Inicio/Sofás/Sofás a medida

Sofás a medida

Cuando pensamos en un sofá, nos viene a la cabeza infinidad de variaciones, como chaise  longue, motores, arcón, terminales, brazos con arcón etc… Pero ¿Y si incluso dentro de todo esto pudieras hacerlo totalmente adaptado a tus gustos y necesidades sin el problema de tener que elegir un único modelo en el que seguro, habrá algo que te guste, pero algo también que no encaje?

Lo mejor de los sofás a medida es que solo tienes que tener claro qué quieres y cómo lo quieres.
Todo lo demás lo hacemos nosotros.

Puedes elegir entre muchas medidas dentro de un mismo modelo, puede gustarte un sofá por su composición entera, pero no encajarte la media de los brazos porque necesitas mas espacio en la sentada, pero menos en los laterales, en este caso ya no tendrás que buscar otro modelo, puedes reducir a la medida que necesites los brazos en este caso, y muchas combinaciones más.

Puedes modificar medidas de sentadas, de brazos, de cabezales, altura de sofá, incluir brazos de un modelo a otro…

Para conseguir una buena compra, debemos tener en cuenta varios factores a la hora de personalización de medidas:

1. Medida de las personas que utilizaran el sofá

Parece algo obvio, pero es importante tenerlo en cuenta, ya que gracias a la posibilidad de poder realizar totalmente a medida tu sofá, hay muchas variantes a la hora de elegir que pueden hacerte sentir mucho mas cómodo. De esta manera, por ejemplo, si hablamos de una persona alta podemos poner los cabezales de nuestro sofá más altos, las patas más altas para que la persona pueda apoyar los pies en el suelo a una altura más cómoda.

2. Numero de personas que usaran el sofá

Para poder calcular según nuestras necesidades cuantas plazas necesitamos, si necesitamos motor, power lift, extraíbles o un sofá fijo, todo en función del número de personas, características y preferencias.
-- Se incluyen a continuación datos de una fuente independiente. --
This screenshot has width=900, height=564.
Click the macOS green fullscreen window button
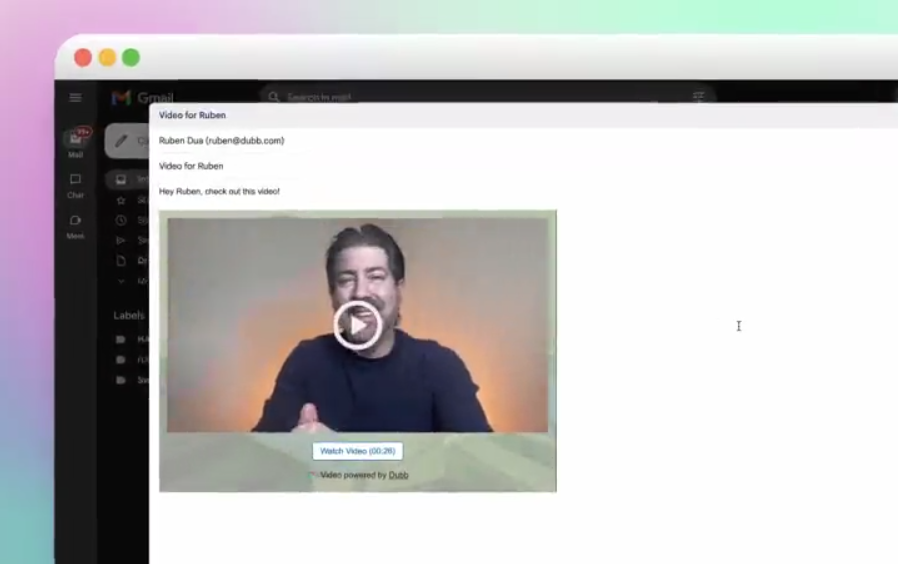131,58
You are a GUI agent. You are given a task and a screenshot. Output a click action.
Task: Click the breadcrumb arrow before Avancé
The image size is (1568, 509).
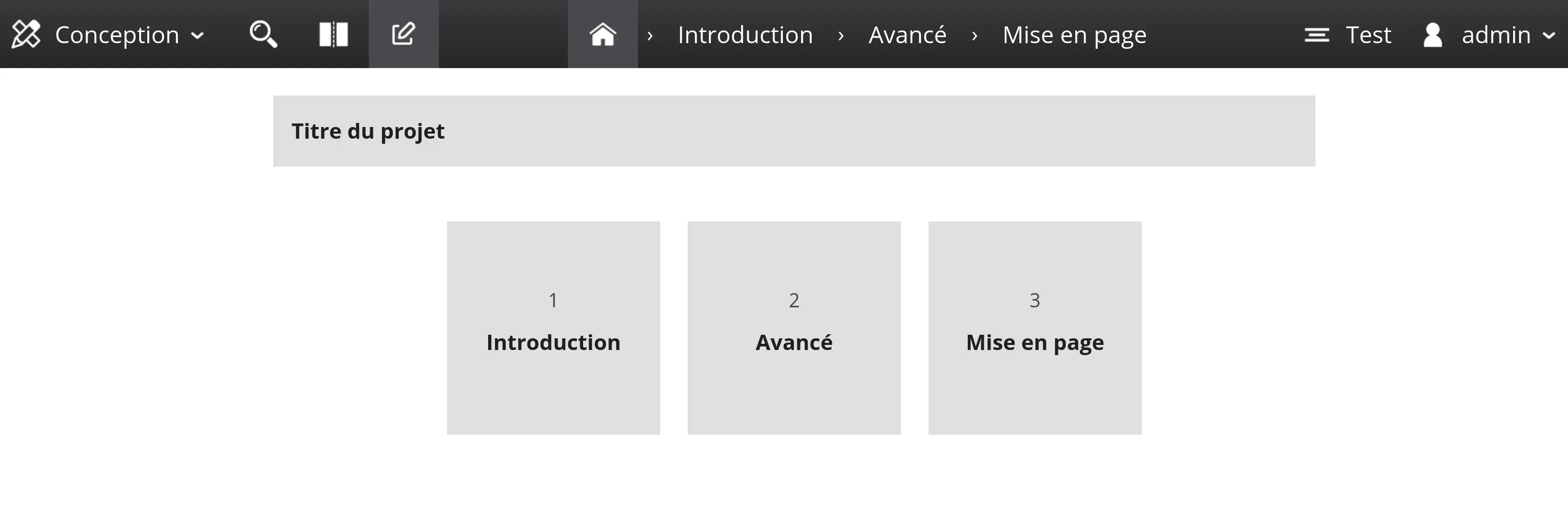tap(841, 36)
3. Tener claro el espacio del que disponemos:

Es algo muy importante a la hora de sentirnos cómodos con nuestro sofá. Tenemos que tener en cuenta en primer lugar el espacio del que disponemos, ya que en instalaciones grandes los sofás pueden parecer incluso pequeños, pero al instalarlos en nuestra vivienda pueden quitarnos más espacio del que teníamos pensado o nos gustaría.